→ **Given instruction**
Retype the entries word for word, starting with the line containing "Where should I click to: Click the Fit" and going on through the line containing "Click the 결론".

## Start Data lines

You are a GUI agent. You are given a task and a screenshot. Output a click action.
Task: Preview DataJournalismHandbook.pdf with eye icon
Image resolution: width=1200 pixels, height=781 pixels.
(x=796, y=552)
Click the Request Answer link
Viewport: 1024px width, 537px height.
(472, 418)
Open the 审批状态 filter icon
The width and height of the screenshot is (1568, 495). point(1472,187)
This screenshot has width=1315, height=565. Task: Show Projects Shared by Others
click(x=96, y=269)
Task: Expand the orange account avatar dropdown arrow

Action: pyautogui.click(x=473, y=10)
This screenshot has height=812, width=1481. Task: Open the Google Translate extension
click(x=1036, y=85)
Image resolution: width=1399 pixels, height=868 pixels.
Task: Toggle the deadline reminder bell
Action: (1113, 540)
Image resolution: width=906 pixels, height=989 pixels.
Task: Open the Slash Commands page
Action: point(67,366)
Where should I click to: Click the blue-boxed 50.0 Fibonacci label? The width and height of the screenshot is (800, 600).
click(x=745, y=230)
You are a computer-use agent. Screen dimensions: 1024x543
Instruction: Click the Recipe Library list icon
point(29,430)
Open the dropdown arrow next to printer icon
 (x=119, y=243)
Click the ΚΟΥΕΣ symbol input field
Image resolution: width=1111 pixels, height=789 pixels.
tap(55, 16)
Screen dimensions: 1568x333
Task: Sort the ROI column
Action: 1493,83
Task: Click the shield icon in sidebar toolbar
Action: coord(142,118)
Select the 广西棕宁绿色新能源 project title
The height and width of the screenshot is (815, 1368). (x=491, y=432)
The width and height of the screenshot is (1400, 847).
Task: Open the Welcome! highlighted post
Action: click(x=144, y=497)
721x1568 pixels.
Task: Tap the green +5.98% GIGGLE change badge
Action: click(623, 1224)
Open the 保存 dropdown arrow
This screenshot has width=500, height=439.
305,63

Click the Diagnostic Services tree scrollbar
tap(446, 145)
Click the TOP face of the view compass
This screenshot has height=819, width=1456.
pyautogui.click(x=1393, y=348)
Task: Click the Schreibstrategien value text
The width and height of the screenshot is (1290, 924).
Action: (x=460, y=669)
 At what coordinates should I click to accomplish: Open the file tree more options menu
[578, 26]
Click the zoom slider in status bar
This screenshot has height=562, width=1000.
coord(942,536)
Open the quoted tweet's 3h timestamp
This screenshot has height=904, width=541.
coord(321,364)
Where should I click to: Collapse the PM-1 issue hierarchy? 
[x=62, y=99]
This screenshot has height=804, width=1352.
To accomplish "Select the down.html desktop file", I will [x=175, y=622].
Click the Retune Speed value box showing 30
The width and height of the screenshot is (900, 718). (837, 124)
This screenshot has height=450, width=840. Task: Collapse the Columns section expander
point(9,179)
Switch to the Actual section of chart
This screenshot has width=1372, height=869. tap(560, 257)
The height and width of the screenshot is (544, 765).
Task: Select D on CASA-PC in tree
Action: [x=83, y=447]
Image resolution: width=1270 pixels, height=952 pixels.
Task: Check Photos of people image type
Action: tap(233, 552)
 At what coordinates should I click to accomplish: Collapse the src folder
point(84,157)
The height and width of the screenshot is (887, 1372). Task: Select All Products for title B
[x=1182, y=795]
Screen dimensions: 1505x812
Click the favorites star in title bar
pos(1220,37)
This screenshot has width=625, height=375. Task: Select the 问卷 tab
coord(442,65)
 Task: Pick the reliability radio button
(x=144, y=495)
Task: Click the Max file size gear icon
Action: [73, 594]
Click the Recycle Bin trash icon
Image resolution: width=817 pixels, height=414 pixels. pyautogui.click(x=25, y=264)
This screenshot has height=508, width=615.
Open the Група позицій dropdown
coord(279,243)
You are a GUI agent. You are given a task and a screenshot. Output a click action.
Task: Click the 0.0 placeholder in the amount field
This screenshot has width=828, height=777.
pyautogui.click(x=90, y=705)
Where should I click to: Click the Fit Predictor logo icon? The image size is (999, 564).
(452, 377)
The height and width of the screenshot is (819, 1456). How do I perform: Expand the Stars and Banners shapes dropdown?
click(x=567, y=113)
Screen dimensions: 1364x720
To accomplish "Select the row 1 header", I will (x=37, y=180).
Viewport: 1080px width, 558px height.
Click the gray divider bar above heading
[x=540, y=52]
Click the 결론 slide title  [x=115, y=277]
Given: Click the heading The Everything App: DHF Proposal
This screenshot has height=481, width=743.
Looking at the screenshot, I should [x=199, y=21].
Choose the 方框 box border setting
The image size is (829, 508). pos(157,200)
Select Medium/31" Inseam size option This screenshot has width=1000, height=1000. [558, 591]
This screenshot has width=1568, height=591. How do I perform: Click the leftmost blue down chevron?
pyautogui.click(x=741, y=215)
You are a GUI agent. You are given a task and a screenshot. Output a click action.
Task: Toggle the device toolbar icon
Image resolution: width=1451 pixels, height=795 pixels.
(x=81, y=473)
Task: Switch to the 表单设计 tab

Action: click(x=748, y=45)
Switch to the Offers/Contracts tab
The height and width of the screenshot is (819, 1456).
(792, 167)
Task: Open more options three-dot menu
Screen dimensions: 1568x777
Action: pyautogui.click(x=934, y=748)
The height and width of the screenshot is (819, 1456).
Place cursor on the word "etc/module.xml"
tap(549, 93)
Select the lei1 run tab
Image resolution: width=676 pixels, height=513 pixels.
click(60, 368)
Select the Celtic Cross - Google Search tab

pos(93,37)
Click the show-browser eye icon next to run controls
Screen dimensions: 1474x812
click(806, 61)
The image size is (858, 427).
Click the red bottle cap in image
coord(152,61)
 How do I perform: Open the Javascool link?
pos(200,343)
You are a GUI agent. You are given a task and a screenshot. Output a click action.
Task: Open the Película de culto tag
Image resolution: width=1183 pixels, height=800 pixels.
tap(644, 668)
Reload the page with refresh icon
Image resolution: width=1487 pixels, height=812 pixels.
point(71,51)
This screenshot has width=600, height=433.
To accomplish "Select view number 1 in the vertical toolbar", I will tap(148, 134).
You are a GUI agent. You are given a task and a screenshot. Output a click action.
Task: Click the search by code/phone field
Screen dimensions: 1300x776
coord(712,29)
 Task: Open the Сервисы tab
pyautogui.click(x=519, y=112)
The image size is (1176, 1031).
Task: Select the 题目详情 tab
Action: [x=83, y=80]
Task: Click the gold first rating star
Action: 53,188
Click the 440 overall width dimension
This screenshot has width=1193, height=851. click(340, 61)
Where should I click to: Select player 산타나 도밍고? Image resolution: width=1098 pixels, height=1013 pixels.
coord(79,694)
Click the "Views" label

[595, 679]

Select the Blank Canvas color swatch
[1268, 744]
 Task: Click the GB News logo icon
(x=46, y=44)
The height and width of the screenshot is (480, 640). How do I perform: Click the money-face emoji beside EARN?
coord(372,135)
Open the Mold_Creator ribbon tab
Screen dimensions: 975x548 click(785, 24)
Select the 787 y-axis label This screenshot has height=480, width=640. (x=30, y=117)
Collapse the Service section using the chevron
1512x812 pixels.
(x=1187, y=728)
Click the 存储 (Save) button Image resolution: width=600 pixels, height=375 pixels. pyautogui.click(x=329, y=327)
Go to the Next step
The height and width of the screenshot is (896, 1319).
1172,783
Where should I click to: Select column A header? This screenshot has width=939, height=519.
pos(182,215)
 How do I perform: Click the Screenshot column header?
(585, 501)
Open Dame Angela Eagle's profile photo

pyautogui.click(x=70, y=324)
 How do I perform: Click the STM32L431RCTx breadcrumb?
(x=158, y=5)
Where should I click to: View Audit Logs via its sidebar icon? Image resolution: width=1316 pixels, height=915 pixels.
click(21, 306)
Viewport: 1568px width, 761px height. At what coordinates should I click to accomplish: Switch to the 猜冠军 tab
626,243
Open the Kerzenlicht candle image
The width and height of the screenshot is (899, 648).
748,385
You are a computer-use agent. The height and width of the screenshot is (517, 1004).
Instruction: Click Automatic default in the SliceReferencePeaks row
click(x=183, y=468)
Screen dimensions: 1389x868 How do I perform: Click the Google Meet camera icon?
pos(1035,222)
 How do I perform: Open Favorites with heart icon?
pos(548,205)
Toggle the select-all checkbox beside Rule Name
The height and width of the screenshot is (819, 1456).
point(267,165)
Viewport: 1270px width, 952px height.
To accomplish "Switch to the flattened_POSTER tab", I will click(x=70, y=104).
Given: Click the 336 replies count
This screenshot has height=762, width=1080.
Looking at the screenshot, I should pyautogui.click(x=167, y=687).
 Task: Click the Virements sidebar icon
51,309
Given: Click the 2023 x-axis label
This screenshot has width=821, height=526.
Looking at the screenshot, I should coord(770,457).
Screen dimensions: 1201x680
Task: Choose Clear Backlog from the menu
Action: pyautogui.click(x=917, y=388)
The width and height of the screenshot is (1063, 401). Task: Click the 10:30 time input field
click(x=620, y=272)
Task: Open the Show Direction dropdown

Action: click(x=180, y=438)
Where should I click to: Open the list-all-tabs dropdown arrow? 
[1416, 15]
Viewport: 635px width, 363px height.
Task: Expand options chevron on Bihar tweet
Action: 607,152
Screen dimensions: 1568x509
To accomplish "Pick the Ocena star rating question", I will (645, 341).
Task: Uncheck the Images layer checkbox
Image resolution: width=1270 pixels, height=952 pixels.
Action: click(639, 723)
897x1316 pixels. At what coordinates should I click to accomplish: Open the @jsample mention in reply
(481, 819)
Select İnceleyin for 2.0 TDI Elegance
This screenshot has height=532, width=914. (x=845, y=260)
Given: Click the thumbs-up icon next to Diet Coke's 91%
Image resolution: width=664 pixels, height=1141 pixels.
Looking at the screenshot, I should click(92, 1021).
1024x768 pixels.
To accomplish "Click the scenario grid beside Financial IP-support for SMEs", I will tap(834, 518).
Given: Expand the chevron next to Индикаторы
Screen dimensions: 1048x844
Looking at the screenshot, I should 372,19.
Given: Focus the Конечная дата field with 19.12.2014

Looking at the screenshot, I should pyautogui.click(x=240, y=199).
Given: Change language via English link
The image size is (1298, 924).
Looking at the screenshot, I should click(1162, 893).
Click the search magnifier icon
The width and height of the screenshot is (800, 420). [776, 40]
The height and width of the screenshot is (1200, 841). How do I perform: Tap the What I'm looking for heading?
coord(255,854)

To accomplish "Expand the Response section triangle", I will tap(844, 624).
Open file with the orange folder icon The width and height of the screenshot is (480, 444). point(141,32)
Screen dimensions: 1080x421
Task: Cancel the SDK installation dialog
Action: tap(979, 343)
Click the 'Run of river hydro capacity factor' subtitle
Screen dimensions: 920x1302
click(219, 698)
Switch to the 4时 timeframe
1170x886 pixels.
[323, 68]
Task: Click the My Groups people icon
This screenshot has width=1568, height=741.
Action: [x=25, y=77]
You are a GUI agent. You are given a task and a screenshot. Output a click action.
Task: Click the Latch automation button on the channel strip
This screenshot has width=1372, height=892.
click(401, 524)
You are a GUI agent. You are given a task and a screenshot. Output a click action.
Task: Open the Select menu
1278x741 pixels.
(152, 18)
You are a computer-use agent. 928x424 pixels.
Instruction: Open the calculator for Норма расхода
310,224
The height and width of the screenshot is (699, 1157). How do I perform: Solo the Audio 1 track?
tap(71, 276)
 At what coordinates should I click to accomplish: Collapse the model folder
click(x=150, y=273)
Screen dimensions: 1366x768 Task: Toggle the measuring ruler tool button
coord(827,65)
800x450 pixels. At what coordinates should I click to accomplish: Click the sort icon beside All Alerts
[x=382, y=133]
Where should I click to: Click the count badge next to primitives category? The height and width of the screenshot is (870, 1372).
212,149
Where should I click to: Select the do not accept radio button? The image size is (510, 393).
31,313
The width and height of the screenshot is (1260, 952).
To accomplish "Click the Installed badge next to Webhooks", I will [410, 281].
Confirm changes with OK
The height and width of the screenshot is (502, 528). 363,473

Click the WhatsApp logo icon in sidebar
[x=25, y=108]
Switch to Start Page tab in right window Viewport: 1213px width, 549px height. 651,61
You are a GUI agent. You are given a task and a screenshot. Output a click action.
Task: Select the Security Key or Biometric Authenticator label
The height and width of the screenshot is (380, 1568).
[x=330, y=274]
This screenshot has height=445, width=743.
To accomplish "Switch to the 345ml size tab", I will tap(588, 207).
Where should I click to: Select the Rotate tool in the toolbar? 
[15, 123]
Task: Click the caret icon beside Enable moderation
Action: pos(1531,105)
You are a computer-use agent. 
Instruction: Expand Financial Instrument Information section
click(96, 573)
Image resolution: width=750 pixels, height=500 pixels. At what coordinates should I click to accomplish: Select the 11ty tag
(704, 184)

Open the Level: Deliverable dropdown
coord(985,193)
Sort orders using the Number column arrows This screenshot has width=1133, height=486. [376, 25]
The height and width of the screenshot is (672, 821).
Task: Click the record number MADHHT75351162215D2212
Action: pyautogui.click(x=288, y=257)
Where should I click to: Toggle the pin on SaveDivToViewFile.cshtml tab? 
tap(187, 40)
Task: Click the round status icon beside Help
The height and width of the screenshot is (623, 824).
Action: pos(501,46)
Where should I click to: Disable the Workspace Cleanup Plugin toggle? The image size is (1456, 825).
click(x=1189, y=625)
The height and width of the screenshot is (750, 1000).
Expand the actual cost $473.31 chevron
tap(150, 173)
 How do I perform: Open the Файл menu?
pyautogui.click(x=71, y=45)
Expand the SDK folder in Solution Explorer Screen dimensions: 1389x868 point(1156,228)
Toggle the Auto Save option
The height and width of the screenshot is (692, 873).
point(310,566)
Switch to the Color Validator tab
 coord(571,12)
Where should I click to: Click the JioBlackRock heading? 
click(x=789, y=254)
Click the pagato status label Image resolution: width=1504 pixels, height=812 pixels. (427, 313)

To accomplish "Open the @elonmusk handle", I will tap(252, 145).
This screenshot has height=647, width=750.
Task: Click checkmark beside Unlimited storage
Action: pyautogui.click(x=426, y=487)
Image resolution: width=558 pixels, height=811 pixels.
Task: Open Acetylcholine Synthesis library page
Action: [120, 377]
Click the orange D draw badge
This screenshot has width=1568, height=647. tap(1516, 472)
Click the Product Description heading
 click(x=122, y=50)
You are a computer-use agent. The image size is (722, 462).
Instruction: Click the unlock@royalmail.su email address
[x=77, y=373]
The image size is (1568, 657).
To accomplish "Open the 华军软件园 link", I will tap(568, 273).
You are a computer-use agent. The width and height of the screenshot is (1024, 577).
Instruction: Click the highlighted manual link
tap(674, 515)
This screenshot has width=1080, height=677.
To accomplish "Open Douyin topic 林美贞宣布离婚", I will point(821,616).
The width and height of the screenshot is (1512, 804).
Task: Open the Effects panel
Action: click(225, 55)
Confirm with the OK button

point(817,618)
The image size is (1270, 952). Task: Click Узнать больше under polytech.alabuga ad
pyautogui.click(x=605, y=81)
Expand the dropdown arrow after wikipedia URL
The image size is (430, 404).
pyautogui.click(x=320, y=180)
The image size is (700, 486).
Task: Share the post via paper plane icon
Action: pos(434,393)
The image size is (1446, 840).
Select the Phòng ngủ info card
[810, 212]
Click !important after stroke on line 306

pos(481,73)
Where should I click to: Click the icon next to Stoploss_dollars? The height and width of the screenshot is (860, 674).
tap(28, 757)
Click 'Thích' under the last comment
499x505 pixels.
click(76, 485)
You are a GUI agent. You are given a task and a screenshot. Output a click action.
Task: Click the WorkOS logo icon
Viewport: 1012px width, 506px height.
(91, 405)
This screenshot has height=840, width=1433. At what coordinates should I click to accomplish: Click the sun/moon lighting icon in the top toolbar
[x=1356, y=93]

## End Data lines

→ **Answer to the exercise**
Where should I click to: Click the Fit Predictor logo icon? The image size is (999, 564).
(452, 377)
The height and width of the screenshot is (819, 1456). How do I perform: Expand the Stars and Banners shapes dropdown?
click(x=567, y=113)
Screen dimensions: 1364x720
To accomplish "Select the row 1 header", I will (x=37, y=180).
Viewport: 1080px width, 558px height.
Click the gray divider bar above heading
[x=540, y=52]
Click the 결론 slide title  [x=115, y=277]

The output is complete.